Site information
- Code: C-8
- Owner: Private
- Controlled by: Royal Canadian Air Force
- Condition: Partially demolished, also repurposed

Location
- CFS Senneterre
- Coordinates: 48°21′43″N 77°13′22″W﻿ / ﻿48.36190°N 77.22271°W

Site history
- Built: 1950
- Built by: Royal Canadian Air Force
- In use: 1953-1988

Garrison information
- Garrison: 34 AC&W Squadron

= CFS Senneterre =

Radar station in Quebec, Canada

CFS Senneterre, initially called RCAF Station Senneterre prior to 1967, was a long-range radar and Ground Control Intercept station, part of the Pinetree Line radar defence network, situated 40 mi north of Val-d'Or, Quebec. Situated atop Mount Bell, east of the town of Senneterre, Quebec, construction started in 1950. By 1953 the 34 AC&W Squadron became operational. From 1968 to 1973 Senneterre was the backup to CFB North Bay, the regional command post; in the event it was incapacitated by a nuclear strike, Senneterre was designated an Alternative Command Post (ALCOP). In 1988 the station was deemed no longer necessary as a long-range radar, and closed.

== Post closure ==
After closure in 1988 some of the facilities were sold to private interests.
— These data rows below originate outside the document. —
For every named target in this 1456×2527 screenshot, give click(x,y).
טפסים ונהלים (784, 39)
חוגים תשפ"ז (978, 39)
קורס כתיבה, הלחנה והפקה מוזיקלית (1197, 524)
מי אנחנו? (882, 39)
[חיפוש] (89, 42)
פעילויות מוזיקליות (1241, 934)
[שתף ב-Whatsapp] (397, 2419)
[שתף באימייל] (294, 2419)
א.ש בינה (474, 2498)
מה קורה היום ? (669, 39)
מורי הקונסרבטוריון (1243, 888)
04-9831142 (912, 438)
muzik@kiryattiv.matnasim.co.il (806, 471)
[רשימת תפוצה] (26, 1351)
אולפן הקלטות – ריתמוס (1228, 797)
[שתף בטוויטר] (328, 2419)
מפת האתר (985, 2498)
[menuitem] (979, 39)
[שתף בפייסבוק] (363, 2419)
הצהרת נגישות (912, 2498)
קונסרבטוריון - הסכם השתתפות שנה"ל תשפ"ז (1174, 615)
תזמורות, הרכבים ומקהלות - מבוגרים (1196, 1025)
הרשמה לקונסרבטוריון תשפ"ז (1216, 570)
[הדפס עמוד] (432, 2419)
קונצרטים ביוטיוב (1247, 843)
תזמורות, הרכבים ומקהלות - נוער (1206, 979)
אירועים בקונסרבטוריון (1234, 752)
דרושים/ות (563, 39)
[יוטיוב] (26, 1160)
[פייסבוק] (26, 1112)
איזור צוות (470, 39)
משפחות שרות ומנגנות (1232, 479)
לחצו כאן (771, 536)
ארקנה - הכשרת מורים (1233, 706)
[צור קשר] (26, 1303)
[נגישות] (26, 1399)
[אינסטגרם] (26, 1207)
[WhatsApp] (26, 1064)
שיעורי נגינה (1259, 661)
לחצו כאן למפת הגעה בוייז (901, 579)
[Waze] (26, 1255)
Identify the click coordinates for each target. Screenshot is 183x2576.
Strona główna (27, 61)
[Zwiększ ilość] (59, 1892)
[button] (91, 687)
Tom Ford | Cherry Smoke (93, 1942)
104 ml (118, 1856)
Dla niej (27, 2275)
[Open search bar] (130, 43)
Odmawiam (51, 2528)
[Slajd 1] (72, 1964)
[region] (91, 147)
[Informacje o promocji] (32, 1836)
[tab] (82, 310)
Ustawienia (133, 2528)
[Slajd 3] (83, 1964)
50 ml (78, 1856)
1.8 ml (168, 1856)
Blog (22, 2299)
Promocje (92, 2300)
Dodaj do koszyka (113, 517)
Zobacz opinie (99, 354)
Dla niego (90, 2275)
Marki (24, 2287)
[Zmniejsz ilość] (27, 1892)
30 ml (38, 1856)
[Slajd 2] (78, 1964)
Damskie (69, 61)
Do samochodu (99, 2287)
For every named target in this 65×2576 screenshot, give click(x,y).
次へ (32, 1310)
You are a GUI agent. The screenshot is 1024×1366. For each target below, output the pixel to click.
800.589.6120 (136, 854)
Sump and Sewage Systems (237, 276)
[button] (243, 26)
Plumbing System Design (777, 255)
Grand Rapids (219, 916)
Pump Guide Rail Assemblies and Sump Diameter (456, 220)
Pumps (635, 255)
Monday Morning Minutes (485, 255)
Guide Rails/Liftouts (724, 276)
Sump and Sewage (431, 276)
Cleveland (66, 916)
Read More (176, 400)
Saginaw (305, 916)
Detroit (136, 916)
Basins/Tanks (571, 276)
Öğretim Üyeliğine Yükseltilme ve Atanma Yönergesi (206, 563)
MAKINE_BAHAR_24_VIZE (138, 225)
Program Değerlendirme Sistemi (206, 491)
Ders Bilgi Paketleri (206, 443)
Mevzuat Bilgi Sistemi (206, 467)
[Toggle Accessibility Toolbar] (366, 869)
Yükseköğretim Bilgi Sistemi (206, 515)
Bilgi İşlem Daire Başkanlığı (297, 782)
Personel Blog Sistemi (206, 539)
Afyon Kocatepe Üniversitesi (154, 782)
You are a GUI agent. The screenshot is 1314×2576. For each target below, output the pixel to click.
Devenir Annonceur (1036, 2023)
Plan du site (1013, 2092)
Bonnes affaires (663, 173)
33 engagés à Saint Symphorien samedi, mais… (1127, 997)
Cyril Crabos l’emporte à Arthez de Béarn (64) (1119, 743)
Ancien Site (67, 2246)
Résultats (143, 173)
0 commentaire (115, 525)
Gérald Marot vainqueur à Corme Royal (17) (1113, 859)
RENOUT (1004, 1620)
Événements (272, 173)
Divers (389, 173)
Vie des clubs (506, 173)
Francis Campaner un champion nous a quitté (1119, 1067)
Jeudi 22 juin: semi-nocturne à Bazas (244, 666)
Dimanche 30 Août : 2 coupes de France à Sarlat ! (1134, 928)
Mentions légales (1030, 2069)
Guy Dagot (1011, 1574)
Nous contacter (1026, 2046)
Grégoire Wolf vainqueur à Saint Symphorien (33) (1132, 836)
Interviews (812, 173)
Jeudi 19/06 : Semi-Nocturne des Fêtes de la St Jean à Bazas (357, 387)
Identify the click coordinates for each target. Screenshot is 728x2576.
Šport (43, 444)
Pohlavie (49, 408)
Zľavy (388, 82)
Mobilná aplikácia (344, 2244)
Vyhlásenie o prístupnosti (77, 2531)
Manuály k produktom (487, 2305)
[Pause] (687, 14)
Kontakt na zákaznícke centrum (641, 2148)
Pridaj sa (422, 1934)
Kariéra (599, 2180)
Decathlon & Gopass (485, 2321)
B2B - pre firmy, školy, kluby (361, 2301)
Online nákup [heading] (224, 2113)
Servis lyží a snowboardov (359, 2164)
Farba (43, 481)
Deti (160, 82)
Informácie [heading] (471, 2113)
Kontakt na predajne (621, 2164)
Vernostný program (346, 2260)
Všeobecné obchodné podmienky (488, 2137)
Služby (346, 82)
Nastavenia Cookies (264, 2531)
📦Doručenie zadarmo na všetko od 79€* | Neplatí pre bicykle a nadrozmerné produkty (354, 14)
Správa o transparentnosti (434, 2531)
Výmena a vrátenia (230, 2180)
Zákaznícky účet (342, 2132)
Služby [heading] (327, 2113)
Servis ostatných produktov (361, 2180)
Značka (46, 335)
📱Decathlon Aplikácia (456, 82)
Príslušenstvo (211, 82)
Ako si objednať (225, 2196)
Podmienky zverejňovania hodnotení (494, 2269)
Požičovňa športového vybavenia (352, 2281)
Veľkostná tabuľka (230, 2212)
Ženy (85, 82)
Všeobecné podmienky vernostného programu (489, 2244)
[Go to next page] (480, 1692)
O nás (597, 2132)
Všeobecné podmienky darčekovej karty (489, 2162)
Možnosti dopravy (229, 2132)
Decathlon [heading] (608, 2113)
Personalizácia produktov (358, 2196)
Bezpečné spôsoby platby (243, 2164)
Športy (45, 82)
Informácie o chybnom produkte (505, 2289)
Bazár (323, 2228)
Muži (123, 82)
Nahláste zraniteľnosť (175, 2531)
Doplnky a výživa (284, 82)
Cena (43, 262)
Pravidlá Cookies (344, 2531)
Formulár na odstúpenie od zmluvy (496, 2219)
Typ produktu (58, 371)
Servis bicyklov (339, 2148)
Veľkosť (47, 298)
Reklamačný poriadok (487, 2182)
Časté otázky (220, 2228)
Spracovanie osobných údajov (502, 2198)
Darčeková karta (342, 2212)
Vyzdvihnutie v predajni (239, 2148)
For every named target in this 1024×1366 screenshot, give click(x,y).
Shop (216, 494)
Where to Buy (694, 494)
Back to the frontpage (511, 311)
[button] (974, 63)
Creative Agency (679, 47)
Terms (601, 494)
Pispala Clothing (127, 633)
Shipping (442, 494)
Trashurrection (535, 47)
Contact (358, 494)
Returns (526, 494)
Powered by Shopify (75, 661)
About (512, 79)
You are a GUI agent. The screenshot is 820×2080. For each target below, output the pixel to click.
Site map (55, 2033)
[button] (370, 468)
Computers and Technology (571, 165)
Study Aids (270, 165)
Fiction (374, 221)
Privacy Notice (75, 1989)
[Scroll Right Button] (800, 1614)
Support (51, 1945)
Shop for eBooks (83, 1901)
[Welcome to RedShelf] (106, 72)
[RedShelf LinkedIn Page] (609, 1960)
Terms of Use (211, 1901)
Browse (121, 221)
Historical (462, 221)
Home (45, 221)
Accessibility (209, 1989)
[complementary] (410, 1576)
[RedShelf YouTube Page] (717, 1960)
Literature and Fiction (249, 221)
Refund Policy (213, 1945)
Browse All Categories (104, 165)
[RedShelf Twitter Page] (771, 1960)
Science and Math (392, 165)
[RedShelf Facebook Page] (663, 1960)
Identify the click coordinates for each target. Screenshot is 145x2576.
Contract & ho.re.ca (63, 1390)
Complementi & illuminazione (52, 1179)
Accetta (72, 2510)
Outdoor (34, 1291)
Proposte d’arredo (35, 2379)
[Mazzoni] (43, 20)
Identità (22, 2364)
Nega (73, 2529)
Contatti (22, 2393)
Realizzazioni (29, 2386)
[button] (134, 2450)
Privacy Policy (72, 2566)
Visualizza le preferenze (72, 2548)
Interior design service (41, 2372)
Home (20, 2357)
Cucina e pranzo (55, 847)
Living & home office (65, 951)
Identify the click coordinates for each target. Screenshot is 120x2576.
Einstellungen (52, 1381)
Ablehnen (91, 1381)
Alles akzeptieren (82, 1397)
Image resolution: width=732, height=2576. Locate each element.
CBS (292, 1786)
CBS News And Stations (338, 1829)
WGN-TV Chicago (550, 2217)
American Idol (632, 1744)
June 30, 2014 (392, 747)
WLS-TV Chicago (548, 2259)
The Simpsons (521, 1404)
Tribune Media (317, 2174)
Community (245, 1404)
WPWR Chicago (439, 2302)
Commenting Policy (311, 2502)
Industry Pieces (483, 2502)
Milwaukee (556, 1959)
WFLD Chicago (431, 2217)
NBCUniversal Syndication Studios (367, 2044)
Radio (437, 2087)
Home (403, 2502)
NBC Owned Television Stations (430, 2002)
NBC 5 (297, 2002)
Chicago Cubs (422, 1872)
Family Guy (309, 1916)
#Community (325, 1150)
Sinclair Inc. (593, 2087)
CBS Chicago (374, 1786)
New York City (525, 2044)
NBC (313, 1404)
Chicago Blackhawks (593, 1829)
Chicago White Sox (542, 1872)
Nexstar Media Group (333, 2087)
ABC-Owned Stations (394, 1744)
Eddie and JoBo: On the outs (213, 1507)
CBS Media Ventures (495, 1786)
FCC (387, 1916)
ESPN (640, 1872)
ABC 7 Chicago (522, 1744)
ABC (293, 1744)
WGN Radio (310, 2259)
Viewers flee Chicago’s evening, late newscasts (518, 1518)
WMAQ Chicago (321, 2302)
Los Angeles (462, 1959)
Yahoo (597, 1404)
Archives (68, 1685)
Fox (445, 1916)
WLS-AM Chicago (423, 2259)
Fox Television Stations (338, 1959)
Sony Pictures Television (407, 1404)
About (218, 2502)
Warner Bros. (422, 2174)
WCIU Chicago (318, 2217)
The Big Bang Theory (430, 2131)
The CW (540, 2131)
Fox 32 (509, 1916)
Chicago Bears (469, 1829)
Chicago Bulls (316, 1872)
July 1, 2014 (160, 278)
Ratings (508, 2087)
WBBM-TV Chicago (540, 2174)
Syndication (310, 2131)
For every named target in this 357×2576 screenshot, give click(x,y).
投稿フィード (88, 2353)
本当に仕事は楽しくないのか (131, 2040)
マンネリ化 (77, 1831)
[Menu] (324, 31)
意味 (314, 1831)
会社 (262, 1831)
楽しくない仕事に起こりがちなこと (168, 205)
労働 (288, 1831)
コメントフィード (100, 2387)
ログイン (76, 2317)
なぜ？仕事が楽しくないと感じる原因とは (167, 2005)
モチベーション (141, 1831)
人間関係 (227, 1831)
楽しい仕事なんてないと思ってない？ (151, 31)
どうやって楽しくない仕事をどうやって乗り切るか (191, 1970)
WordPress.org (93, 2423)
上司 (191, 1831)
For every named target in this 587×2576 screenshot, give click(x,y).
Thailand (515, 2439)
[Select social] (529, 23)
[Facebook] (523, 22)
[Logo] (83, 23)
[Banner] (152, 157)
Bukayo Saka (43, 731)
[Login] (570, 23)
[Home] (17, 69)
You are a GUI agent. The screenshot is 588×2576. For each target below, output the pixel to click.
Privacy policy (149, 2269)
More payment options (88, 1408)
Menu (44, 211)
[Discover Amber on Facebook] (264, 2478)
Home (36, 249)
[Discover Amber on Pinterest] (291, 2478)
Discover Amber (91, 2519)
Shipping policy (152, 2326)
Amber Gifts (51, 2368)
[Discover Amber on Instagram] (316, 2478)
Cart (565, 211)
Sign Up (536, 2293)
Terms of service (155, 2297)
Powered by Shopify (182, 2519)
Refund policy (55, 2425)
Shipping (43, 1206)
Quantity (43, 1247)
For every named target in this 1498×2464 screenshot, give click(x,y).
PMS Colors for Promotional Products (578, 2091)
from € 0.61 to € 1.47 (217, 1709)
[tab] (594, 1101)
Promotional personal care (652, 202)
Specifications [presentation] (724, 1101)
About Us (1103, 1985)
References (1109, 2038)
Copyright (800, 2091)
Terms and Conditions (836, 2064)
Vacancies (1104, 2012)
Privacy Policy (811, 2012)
At the operations site:
- Telebec purchased the southmost radar building and erected a cell phone tower .
- The height finder building has been demolished for unknown reasons.
- The operations building was demolished after a fire in the early 1990s.
- The SAGE Annex is intact and privately owned.
- The northmost standing radar building is intact and privately owned.
- The TX and RX communications buildings have been repurposed by a local firearms club as indoor target ranges.